4. The method according to claim 1, which comprises producing the parts of the rotor at parallel times according to orders and taking the parts of the rotor from stock.

5. The method according to claim 1, which comprises assembling condensation-end-stage drums with the parts of the rotor.

6. The method according to claim 1, which comprises equipping the rotor disks with the blades before the parts are joined together.

7. The method according to claim 1, which comprises equipping the rotor disks with the blades after the parts are joined together.

8. The method according to claim 6, which comprises balancing at least one of the rotor disks.

9. The method according to claim 1, which comprises disposing an axial tie rod in an axial bore formed in the rotor parts to be joined together by electron beam welding, for holding the parts together during the joining strap.

10. The method according to claim 1, which comprises forming the parts together with high power density beam weld.

11. The method according to claim 1, which comprises making the parts of different materials.

12. The method according to claim 1, which comprises forming at least one of the rotor disks as a double rotor disk.

13. The method according to claim 1, which comprises forming a recess in the rotor parts being symmetrical with respect to the center axis on at least one side, forming an annular cuff resting on an adjacent rotor part and defining a location of the weld seam.

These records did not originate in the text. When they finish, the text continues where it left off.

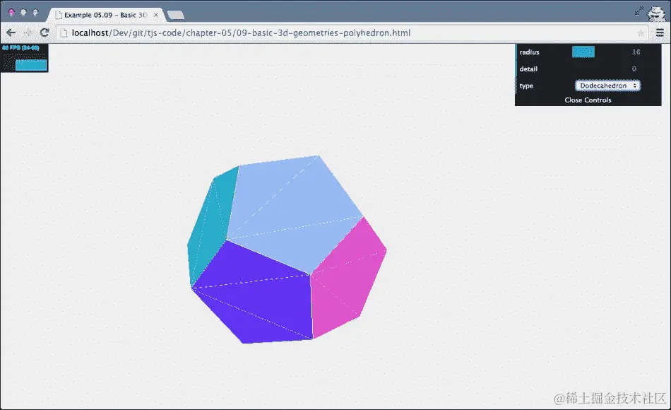Click the detail value field showing 0
Image resolution: width=671 pixels, height=410 pixels.
(634, 69)
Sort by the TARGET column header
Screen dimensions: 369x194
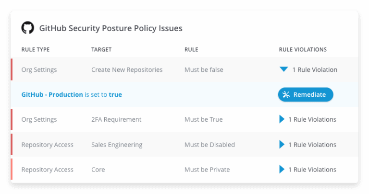pyautogui.click(x=101, y=49)
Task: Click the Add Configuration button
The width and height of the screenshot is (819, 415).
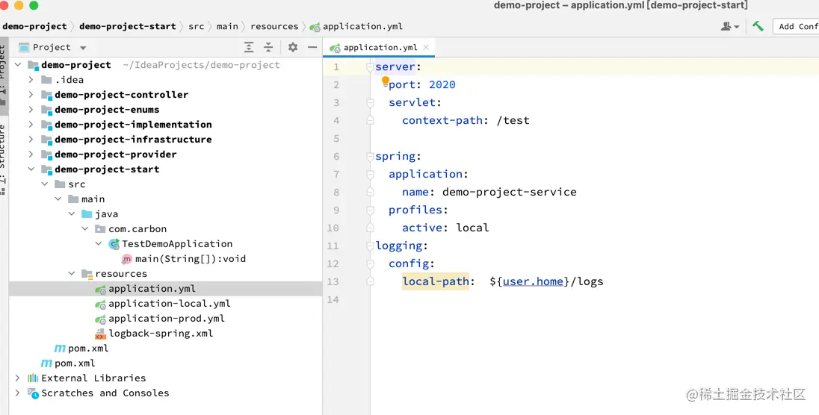Action: pos(797,26)
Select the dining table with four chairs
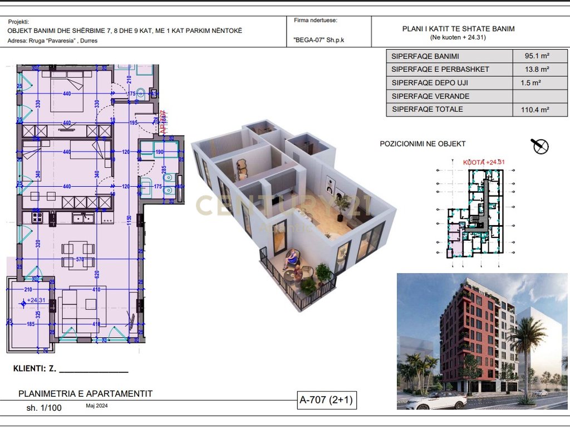 (x=73, y=255)
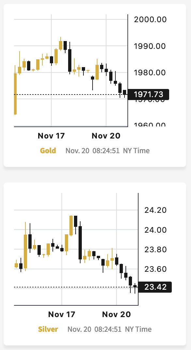Click the tallest black candle on silver chart

pos(80,243)
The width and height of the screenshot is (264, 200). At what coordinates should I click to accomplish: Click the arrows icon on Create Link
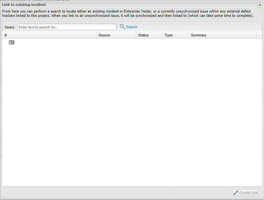tap(236, 193)
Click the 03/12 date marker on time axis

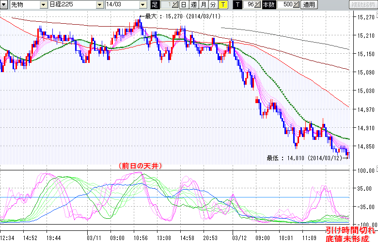(239, 238)
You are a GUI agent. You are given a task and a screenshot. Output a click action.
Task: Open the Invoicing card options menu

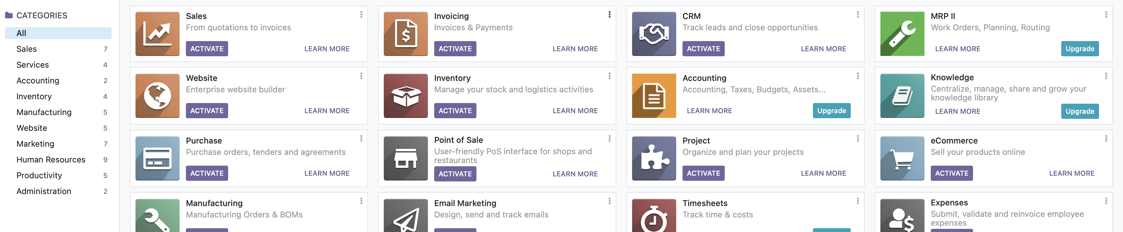(x=609, y=14)
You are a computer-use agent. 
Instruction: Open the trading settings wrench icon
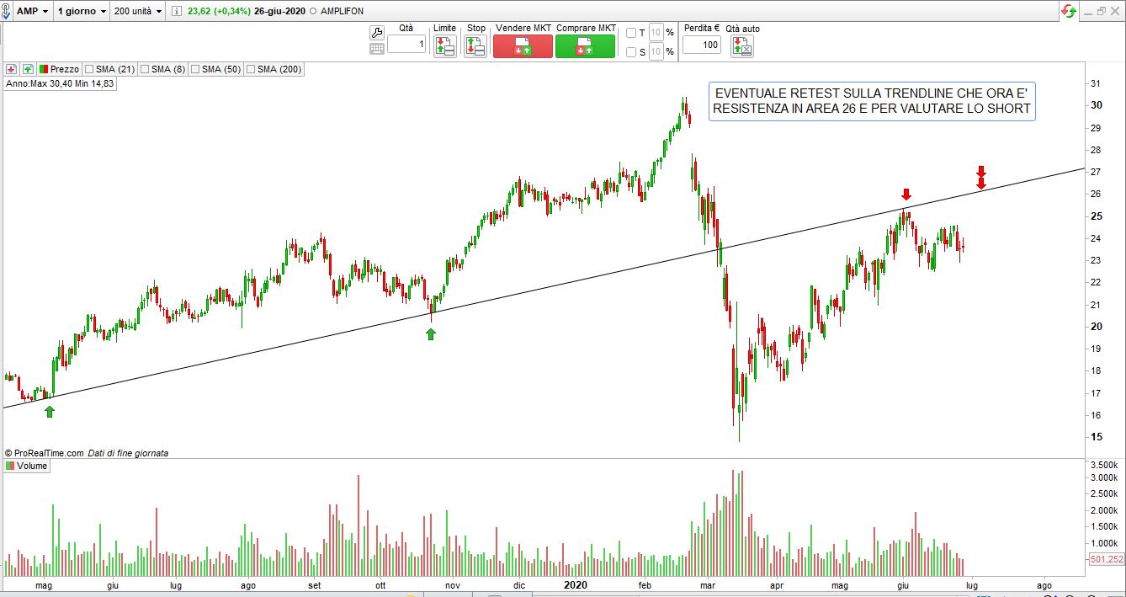(x=377, y=33)
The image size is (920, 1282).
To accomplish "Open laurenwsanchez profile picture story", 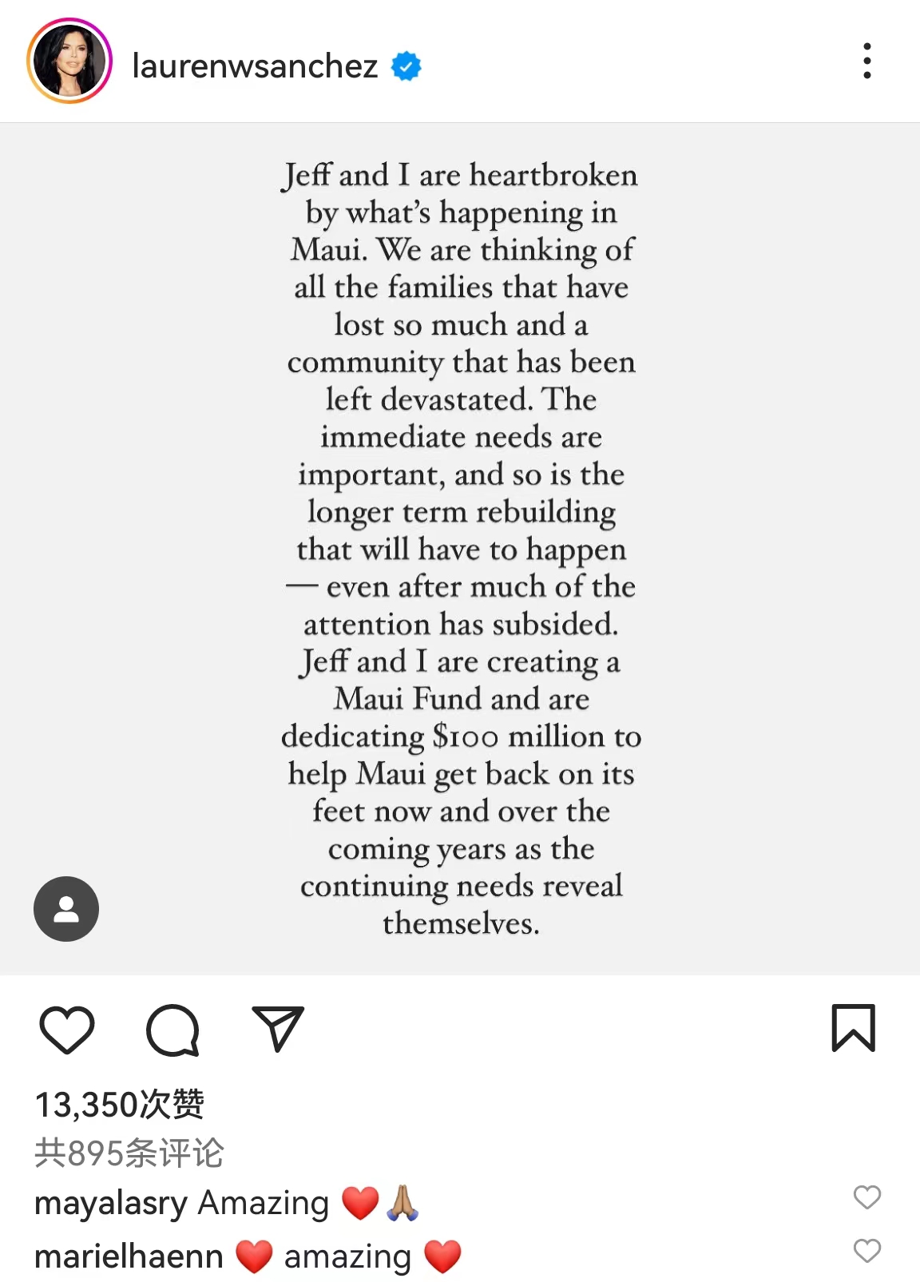I will coord(69,62).
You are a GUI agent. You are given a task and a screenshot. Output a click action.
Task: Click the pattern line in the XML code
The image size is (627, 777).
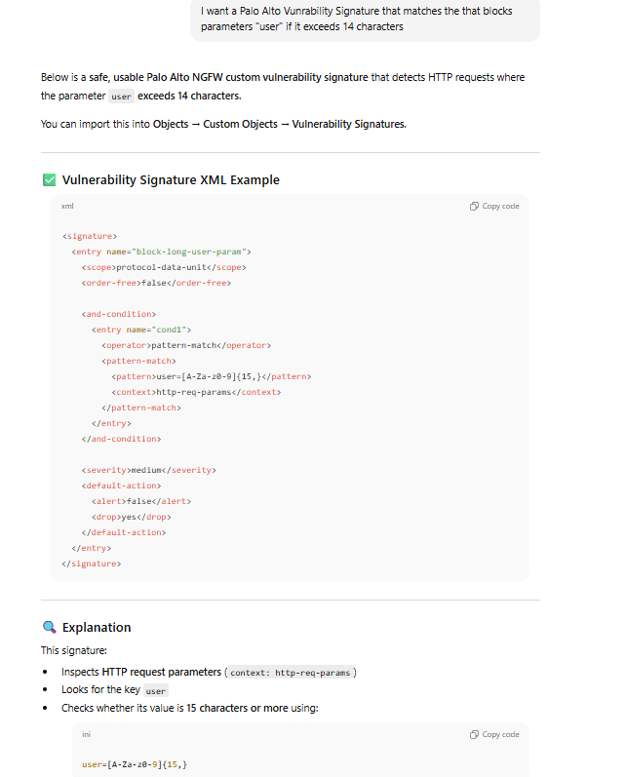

14. The method according to claim 13, which comprises forming the annular cuff of a material which is more easily welded than other regions of the rotor parts.

15. The method according to claim 14, which comprises selecting the material from the group consisting of a steel with a lower carbon content and a steel with a lower nickel content.

16. The method according to claim 13, which comprises at least partially equipping at least one of the rotor disks with blades, defining on the rotor disks an outer region disposed farther from the center axis, securing the blades to the outer region, and forming the outer region of a steel of higher mechanical strength than other regions of the rotor disk.